Outback gets my vote, but just like railroader said you cant go wrong with either, once you go hands free you wont go back. I like the outback because I am a big fella, about 250lbs and with all the junk I take out, the outback gives me smooth ride and lots of storage. Plus the revo has a rounder shape in the front and that wouldnt work for me because I take my dog out some times and with the flatter front and back he can ride with no problems.
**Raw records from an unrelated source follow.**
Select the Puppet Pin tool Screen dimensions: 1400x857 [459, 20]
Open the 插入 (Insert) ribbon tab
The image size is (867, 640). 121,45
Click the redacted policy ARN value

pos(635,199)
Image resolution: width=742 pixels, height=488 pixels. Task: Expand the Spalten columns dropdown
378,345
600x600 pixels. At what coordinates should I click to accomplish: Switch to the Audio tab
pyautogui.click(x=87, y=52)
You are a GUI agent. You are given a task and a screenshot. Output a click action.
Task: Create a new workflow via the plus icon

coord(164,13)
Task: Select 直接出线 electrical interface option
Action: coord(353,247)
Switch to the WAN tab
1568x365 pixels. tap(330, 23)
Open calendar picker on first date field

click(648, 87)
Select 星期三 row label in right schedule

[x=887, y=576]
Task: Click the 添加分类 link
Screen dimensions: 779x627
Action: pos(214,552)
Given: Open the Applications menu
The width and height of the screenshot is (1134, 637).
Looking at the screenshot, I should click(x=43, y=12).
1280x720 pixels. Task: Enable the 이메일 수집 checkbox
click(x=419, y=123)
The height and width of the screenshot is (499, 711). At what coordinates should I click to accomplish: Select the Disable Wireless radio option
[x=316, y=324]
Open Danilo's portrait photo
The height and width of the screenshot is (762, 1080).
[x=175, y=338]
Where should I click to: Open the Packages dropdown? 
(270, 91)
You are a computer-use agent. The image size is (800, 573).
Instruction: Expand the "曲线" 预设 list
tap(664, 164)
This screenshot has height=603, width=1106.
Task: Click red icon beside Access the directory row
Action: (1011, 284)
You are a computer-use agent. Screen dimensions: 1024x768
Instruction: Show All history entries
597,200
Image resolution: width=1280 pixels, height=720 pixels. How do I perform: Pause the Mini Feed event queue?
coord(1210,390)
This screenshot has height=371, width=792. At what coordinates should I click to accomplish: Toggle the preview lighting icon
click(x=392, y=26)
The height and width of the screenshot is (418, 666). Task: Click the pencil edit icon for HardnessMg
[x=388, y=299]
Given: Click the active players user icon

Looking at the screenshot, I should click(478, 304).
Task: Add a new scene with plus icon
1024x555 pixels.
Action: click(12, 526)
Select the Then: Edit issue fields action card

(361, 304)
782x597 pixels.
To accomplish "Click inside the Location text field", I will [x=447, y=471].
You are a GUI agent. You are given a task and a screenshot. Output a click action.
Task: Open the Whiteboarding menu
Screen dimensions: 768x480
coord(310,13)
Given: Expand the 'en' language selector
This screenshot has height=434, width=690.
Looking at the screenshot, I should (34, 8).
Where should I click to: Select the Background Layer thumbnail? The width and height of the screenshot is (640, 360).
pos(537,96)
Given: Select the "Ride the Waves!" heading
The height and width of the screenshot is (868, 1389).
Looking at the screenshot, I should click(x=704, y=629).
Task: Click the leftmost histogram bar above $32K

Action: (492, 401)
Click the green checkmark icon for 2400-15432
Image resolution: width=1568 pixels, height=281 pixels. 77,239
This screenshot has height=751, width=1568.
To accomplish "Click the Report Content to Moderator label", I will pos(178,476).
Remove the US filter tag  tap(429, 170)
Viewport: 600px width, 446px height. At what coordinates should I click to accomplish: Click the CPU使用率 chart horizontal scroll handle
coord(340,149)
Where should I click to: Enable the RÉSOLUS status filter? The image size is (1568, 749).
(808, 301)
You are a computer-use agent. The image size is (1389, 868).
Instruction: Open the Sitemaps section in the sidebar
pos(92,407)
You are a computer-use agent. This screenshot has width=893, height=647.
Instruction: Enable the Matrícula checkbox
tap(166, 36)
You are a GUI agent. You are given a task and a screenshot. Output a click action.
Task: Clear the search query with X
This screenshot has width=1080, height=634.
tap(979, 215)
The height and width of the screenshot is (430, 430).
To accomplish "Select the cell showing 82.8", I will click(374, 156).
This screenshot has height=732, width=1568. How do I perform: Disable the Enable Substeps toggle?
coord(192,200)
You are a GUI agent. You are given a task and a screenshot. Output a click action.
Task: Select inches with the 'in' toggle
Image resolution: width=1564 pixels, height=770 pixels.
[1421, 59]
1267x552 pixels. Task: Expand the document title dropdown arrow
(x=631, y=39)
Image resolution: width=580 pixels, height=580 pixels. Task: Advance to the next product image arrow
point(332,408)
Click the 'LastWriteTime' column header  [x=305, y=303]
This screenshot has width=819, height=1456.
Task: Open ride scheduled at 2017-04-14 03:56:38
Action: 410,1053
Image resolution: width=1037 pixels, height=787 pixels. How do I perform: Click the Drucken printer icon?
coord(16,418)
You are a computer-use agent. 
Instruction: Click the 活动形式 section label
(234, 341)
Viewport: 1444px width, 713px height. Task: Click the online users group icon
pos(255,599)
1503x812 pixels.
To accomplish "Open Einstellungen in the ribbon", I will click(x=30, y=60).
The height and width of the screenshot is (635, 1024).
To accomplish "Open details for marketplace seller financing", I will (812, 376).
With out a doubt this is the best adult toy I have ever owned. enjoy and welcome to the club.:fishing:


----------



## bbcroaker (Jan 6, 2005)

Question on peddeling a Marage drive for RR or/and Mack.
Are your legs ever bent over a 90 degree angle at the hips when peddling?
You've probably never had a need to notice that and are probably wondering why such a dumb question?
Answer: I just had a hip replacement (recouping and bored) and will be restricted to bending my leg over 90deg.and wondering if I'll be able to peddle one.Iwill try it out first though.
Thanks in advance if you decide to answer!


----------



## Railroader (Apr 13, 2005)

bbcroaker said:


> Question on peddeling a Marage drive for RR or/and Mack.
> Are your legs ever bent over a 90 degree angle at the hips when peddling?
> You've probably never had a need to notice that and are probably wondering why such a dumb question?
> Answer: I just had a hip replacement (recouping and bored) and will be restricted to bending my leg over 90deg.and wondering if I'll be able to peddle one.Iwill try it out first though.
> Thanks in advance if you decide to answer!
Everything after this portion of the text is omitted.